[Begin]

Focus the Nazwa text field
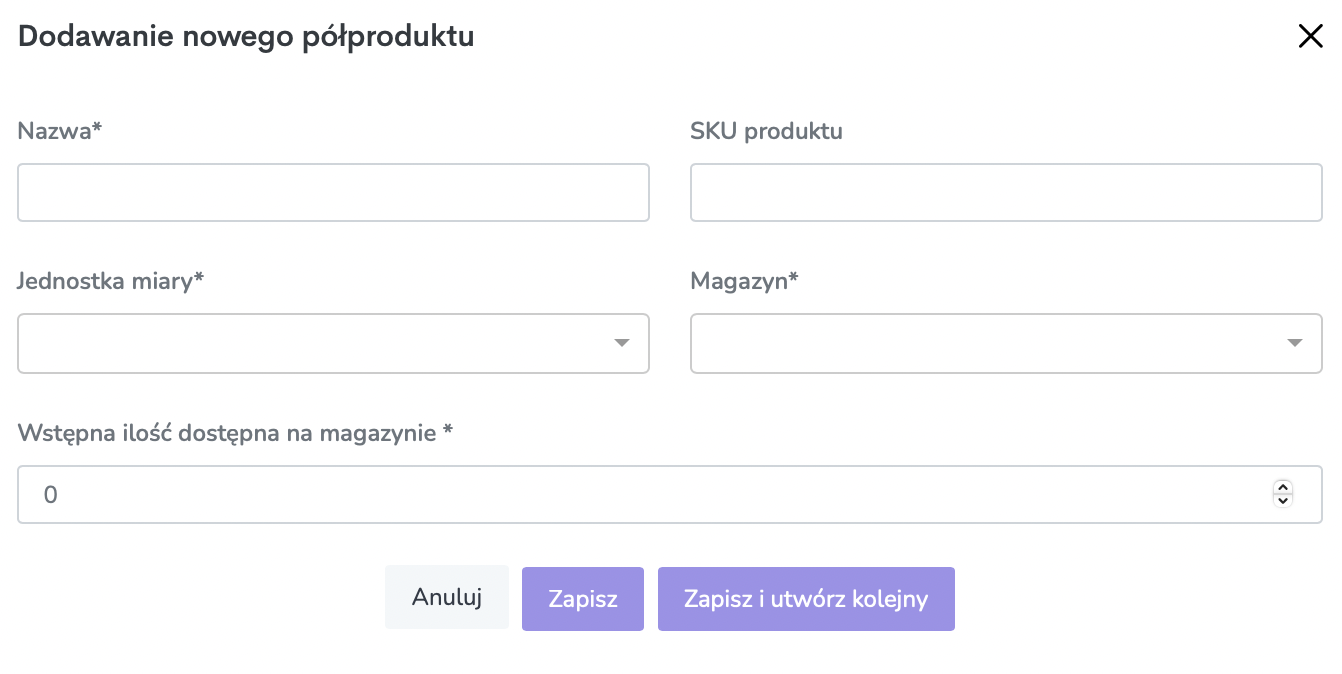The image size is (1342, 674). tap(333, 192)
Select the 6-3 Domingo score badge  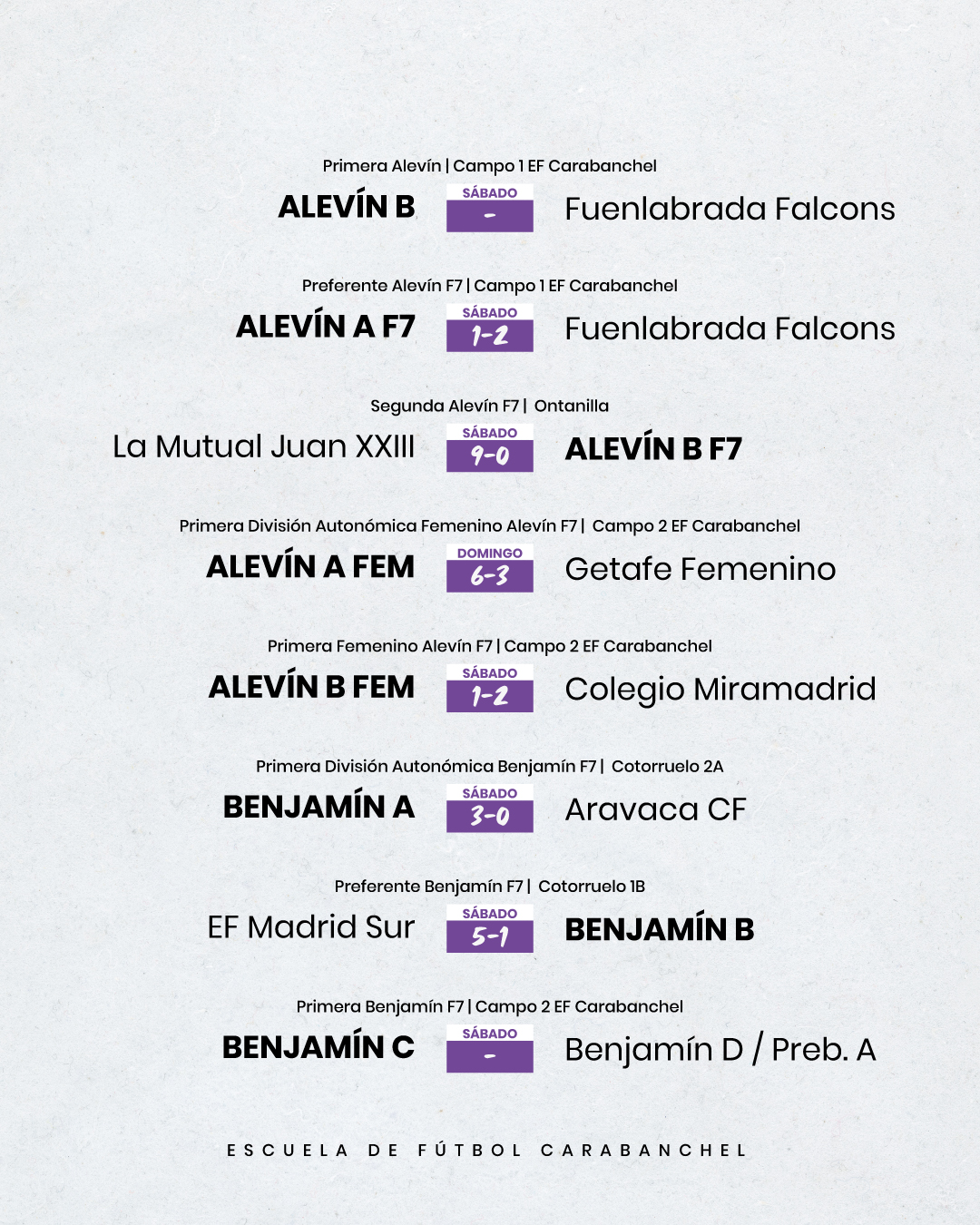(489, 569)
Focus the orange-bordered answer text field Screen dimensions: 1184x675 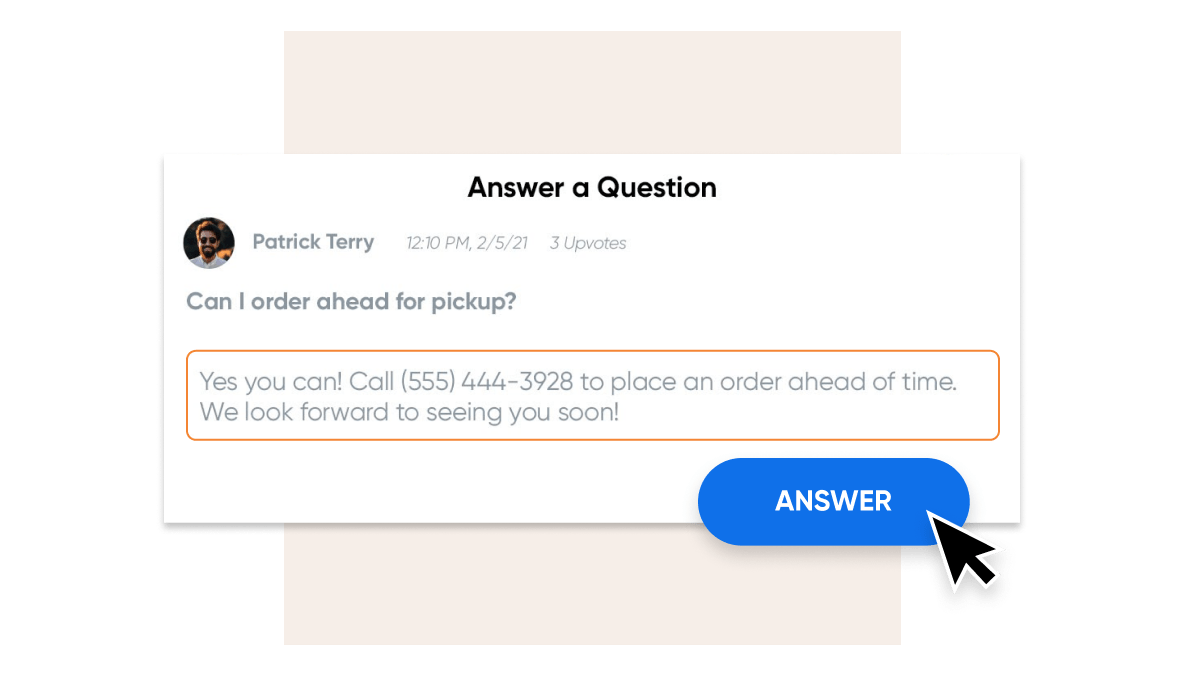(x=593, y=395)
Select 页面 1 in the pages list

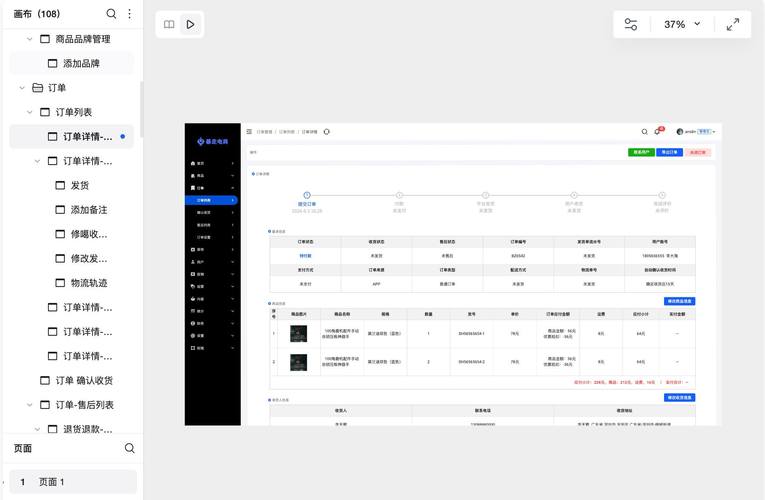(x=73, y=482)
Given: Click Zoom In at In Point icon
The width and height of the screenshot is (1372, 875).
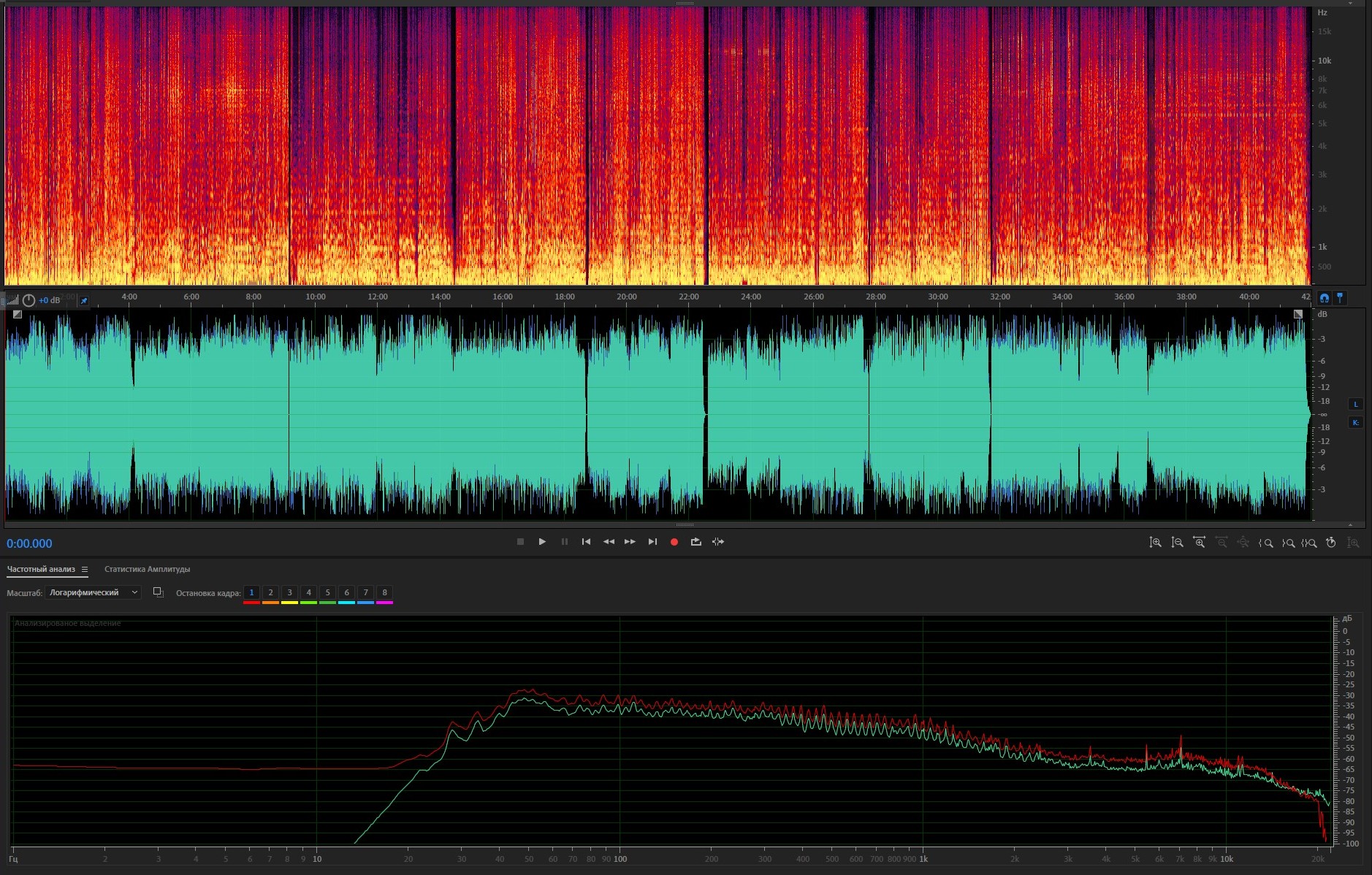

[End]

> TASK TO COMPLETE
Print the lines of the listing above, from the line containing "Given: Click Zoom In at In Point icon" through the end of the listing, copying them exactly and omitting the pictures.

> EXERCISE SOLUTION
Given: Click Zoom In at In Point icon
The width and height of the screenshot is (1372, 875).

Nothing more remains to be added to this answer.